24 files changed, 108 insertions(+), 137 deletions(-)

/ Oskari

Attachment

Re: [PATCH] Make various variables read-only (const)

From
Robert Haas
Date:
On Fri, Dec 20, 2013 at 12:01 PM, Oskari Saarenmaa <os@ohmu.fi> wrote:
> This allows the variables to be moved from .data to .rodata section which
> means that more data can be shared by processes and makes sure that nothing
> can accidentally overwrite the read-only definitions.  On a x86-64 Linux
> system this moves roughly 9 kilobytes of previously writable data to the
> read-only data segment in the backend and 4 kilobytes in libpq.
>
> https://github.com/saaros/postgres/compare/constify
>
> 24 files changed, 108 insertions(+), 137 deletions(-)

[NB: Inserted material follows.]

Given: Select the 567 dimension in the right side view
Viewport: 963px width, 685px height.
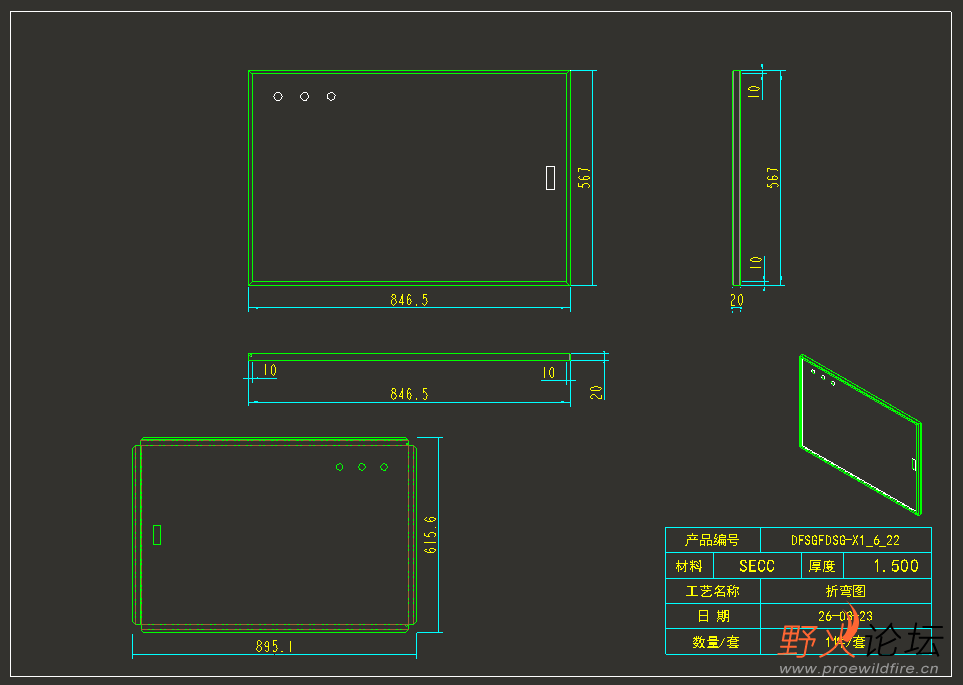Looking at the screenshot, I should pyautogui.click(x=773, y=178).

This sounds like a broadly good thing, but I've had enough painful
experiences with const to be a little wary.  And how much does this
really affect data sharing?  Doesn't copy-on-write do the same thing
for writable data?  Could we get most of the benefit by const-ifying
one or two large data structures and forget the rest?

Other comments:

- The first hunk of the patch mutilates the comment it modifies for no
apparent reason.  Please revert.

- Why change the API of transformRelOptions()?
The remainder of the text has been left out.